Multiple AD inputs on a PIC 18F4682

[be80be]

You can leave them floating and I did put the wrong setting for ADCON1 set it 0 I should of seen that You don't want tad at 0 that doesn't give any time to charge and take a reading

Good thing you read the datasheet

 

[EI3HG]

as they say, "If all else fails, read the manual!"

 

[be80be]

as they say, "If all else fails, read the manual!"

Yep if do that first you wouldn't be here asking for help. I been using a chip that you set the register to "1" on every pin and posted it wrong
What I was meaning is it's better to use binary for your setting so you can see what bits are set

And you can set tad to fast so if your having problems lower it.

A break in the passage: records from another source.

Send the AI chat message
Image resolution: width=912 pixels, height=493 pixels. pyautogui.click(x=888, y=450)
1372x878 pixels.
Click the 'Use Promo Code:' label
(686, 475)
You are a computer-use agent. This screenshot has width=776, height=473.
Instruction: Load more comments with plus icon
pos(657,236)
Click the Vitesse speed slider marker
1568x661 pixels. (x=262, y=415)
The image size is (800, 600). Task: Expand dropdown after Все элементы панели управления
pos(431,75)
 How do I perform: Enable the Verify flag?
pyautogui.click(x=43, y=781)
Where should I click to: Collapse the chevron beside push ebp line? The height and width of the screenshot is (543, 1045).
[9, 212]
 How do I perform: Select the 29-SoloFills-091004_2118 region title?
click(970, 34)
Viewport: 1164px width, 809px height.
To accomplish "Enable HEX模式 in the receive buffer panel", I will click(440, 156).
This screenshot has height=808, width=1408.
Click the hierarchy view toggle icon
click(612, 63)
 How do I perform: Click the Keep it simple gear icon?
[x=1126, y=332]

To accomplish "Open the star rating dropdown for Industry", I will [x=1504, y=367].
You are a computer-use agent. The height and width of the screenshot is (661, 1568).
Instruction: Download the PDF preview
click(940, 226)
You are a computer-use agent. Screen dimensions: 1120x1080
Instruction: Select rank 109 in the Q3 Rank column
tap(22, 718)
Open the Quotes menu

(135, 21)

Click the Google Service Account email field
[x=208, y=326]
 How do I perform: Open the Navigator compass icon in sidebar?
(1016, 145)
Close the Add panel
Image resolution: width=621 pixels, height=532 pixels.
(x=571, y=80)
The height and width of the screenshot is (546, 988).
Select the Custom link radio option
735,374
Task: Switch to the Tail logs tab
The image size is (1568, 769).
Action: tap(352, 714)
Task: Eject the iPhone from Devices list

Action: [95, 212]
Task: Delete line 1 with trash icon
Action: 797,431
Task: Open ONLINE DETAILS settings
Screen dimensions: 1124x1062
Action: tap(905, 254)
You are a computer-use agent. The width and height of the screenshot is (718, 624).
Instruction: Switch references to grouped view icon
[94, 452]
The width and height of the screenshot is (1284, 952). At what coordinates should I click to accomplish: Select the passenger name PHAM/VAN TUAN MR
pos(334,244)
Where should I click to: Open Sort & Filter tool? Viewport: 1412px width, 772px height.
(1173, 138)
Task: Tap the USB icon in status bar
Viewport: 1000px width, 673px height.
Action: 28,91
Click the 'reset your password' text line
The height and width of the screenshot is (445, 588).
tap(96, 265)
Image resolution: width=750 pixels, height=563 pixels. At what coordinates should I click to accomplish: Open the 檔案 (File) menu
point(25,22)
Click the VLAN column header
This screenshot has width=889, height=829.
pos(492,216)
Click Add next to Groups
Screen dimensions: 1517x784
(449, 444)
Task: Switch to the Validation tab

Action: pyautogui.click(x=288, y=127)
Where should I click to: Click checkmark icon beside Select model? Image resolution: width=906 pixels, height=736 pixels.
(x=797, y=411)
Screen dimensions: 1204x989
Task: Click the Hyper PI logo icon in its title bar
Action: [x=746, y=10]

And never think you can't do somthing wrong nine times out of ten you did and most of them is with how you hooked up your hardware.

 

[EI3HG]

Well I have tried everything suggested, (changing TAD, osc speed etc) and also new PIC's . Still can't get the inputs to stop sinking my input voltage though.


Can you guys look at the code again, and tell me your thoughts, is it possibly that I am doing the ADCON 0 result, TRISA and ADCON 1 settings in the wrong order?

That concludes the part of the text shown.